For the Internal Financial Controls, in the auditors opinion the Company has in all material
respects, an adequate internal financial controls system over financial reporting and such internal
financial controls over financial reporting were operating effectively as at 31st March. 2016
based on the internal control over financial reporting criteria established by the Company
considering the essential components of internal control stated in the Guidance Note on Audit of
Internal Financial Controls over Financial Reporting issued by the Institute of Chartered
Accountants of India.

In the auditors opinion, taxes, statutory dues, inventories all have been in compliance.

The company is in compliance with the Companies Act, 2013 and also it has not defaulted on
any loan repayments and all term loans taken have been put in use for what they were intended.
The company has not entered any non-cash transaction with its directors or directors of its
holding subsidiary or associate Company or persons connected with them.

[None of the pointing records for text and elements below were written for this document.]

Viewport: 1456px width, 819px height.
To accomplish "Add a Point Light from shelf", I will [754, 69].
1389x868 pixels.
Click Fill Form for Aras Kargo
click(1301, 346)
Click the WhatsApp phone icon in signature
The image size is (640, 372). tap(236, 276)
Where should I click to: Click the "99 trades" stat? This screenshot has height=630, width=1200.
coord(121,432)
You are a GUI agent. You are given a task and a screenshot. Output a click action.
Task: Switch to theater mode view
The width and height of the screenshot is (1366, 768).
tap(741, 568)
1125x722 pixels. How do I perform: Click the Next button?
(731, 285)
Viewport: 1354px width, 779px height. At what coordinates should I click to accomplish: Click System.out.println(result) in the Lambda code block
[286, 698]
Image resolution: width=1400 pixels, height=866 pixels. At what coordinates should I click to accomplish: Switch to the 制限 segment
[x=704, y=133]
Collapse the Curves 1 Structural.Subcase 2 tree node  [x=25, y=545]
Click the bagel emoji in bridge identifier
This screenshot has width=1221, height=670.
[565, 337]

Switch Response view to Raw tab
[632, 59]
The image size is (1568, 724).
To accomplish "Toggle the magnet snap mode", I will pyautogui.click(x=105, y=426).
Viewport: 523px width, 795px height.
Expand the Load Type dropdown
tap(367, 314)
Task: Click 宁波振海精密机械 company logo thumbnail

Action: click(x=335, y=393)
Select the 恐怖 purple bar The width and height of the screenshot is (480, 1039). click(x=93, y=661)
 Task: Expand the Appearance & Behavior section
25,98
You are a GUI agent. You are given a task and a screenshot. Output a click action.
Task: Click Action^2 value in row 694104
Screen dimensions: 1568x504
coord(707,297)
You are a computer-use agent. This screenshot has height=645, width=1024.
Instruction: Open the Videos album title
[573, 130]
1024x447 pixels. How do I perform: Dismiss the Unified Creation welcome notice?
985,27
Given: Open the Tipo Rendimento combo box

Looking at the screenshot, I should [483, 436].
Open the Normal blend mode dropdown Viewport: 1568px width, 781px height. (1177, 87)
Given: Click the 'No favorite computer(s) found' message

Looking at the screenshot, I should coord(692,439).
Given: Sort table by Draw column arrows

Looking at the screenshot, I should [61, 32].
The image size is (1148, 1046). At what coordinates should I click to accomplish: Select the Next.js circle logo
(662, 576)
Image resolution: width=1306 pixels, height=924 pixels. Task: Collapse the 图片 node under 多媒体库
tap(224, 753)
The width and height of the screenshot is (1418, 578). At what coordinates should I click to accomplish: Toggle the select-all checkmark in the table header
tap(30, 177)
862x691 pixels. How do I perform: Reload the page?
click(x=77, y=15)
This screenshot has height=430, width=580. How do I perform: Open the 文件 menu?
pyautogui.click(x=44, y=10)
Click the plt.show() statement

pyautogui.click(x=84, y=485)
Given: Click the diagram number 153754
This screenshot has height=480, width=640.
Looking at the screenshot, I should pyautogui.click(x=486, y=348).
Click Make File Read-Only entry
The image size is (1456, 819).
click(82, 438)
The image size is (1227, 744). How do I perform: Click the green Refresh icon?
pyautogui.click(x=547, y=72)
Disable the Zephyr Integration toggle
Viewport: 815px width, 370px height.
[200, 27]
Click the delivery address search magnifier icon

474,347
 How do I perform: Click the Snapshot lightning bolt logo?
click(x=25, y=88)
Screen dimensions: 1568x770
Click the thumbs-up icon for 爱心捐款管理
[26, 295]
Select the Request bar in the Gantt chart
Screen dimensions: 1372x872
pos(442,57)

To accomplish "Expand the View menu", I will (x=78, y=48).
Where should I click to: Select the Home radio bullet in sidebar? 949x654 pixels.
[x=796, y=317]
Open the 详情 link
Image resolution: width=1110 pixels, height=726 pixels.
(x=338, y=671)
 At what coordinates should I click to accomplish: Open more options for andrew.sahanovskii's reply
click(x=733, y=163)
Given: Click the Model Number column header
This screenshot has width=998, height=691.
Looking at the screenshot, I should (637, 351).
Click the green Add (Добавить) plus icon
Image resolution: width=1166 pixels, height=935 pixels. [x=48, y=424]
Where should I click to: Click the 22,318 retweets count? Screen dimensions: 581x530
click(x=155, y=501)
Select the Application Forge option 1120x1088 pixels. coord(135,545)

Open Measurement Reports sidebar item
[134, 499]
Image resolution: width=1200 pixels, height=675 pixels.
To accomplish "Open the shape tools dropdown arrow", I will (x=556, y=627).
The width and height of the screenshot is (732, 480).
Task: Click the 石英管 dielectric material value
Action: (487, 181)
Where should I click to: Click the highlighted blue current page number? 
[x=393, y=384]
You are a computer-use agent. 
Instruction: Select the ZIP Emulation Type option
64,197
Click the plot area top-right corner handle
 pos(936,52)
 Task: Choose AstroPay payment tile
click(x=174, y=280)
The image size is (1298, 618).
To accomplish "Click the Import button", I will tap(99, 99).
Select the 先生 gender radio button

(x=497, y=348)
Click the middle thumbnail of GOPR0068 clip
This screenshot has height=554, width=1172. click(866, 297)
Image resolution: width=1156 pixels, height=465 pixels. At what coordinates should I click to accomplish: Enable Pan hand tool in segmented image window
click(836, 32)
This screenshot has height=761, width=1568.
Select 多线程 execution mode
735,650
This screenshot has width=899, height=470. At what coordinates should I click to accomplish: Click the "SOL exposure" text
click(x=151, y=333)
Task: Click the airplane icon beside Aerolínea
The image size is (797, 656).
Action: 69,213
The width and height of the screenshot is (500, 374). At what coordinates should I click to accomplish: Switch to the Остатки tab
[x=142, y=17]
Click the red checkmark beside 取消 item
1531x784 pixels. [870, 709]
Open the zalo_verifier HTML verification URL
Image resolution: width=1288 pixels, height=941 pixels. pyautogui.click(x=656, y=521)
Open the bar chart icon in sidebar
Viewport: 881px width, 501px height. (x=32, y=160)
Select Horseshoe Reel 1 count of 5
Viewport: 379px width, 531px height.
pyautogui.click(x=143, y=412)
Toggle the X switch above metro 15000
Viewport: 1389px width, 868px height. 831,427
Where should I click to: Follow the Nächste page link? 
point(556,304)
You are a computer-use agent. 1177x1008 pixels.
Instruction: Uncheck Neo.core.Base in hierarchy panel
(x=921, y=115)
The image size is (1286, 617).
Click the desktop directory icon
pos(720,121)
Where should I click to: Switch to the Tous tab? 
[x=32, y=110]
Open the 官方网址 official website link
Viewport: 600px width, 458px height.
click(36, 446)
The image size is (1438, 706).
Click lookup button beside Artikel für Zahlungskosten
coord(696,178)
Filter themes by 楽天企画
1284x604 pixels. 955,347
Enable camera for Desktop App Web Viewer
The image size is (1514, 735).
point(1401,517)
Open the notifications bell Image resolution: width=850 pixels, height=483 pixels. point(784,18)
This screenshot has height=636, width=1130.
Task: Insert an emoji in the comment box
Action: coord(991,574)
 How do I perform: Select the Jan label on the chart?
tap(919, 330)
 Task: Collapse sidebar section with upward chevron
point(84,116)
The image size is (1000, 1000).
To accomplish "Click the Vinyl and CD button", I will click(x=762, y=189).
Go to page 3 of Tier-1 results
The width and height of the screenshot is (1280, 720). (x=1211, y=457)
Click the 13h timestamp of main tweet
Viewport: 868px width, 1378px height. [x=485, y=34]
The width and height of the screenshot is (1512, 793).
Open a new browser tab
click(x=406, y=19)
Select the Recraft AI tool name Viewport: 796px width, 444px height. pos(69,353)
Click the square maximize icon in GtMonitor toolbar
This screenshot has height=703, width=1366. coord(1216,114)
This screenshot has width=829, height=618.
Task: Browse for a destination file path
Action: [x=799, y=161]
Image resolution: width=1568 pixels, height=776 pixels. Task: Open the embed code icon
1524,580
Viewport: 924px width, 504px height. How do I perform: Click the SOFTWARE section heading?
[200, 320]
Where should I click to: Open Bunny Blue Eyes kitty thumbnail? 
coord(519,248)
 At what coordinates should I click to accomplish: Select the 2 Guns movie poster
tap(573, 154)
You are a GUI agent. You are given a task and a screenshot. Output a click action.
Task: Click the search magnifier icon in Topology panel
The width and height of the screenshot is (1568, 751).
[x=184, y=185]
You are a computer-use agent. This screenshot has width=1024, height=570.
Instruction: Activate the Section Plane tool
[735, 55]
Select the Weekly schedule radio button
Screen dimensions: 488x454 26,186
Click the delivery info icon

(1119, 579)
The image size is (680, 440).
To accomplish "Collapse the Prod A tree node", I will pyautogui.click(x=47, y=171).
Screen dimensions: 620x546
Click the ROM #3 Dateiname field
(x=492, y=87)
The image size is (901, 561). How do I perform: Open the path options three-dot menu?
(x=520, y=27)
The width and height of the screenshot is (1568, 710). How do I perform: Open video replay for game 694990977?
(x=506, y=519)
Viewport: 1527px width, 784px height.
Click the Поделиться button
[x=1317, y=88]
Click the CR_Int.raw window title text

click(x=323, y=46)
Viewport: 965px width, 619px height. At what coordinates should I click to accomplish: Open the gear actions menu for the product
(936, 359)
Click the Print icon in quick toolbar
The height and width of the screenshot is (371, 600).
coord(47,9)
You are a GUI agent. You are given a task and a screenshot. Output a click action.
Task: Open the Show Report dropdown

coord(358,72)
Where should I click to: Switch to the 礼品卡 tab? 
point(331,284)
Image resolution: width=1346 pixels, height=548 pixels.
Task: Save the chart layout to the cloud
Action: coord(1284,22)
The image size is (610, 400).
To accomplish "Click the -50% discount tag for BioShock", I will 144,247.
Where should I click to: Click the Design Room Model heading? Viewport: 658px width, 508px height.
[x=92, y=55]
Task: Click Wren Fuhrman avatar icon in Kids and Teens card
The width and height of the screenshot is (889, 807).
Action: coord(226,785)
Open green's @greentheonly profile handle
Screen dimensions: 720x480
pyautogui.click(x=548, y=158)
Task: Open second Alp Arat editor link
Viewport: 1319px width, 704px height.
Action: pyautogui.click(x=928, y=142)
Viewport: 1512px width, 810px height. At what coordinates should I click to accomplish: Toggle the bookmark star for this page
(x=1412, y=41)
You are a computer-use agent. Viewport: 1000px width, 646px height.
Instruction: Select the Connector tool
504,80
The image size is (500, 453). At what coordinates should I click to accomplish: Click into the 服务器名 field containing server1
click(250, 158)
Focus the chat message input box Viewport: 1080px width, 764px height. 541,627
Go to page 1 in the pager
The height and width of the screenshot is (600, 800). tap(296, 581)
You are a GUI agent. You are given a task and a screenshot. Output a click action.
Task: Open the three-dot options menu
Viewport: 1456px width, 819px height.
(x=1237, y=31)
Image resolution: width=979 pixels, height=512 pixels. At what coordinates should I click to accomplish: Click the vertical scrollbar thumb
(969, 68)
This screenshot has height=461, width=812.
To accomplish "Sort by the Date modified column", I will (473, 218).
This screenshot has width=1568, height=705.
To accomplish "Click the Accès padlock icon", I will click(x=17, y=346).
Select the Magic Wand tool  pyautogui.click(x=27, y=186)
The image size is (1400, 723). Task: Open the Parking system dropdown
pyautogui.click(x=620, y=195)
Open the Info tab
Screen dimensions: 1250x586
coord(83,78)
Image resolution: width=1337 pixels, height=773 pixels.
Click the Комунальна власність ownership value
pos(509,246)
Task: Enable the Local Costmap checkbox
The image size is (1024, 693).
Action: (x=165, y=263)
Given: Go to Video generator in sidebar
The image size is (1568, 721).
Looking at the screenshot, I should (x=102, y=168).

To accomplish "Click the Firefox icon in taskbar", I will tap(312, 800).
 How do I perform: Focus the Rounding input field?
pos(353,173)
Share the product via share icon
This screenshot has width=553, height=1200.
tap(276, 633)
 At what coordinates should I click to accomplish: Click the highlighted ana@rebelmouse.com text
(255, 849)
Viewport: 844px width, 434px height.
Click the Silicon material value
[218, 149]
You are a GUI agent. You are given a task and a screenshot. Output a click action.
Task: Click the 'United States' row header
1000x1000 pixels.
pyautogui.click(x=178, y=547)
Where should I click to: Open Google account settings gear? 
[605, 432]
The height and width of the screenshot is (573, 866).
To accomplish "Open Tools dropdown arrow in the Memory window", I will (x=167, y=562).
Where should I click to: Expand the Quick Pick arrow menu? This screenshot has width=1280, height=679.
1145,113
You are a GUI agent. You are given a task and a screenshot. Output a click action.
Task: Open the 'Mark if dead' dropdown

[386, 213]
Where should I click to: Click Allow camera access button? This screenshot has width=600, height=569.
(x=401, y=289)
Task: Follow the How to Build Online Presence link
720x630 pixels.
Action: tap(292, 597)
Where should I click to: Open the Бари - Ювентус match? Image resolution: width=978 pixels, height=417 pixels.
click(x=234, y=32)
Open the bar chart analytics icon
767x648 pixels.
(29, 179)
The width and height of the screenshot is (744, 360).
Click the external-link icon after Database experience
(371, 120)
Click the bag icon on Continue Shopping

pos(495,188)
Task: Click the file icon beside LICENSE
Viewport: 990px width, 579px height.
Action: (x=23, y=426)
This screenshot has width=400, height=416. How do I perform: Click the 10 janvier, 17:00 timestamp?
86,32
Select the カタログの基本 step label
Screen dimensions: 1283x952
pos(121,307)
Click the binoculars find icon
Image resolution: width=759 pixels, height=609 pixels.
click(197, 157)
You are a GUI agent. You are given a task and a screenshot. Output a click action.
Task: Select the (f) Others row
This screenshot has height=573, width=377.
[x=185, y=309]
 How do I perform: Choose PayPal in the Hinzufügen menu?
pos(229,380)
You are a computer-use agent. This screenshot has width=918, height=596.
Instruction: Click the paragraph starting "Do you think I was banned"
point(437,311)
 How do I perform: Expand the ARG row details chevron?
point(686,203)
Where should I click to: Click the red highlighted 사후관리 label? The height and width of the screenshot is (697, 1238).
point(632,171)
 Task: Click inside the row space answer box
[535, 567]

Insights from Publicly available information:

As per a recent interview of TV Narendran, MD of Tata Steel, Tata Steel is reportedly done with
most of the big expenditures which will pave the way for better cashflows, bringing down the

With the unexpected increase in the demand of steel in China, steel exports are expected to be
less this year, which in turn will help stabilise the demand-supply balance of steel.
There has been a surge of demand for steel in India in the highway sector along with
transmission and railways as the government is increasing their investments in these areas.

With increase in Government expenditure on infrastructure, the year on year demand growth is
likely to be between 5 and 6 percent, increasing the likelihood of India to become a net exporter
of steel. This in turn will greatly help Tata Steel grab a major market share as operations in their
Kalinganagar plant has already been initiated.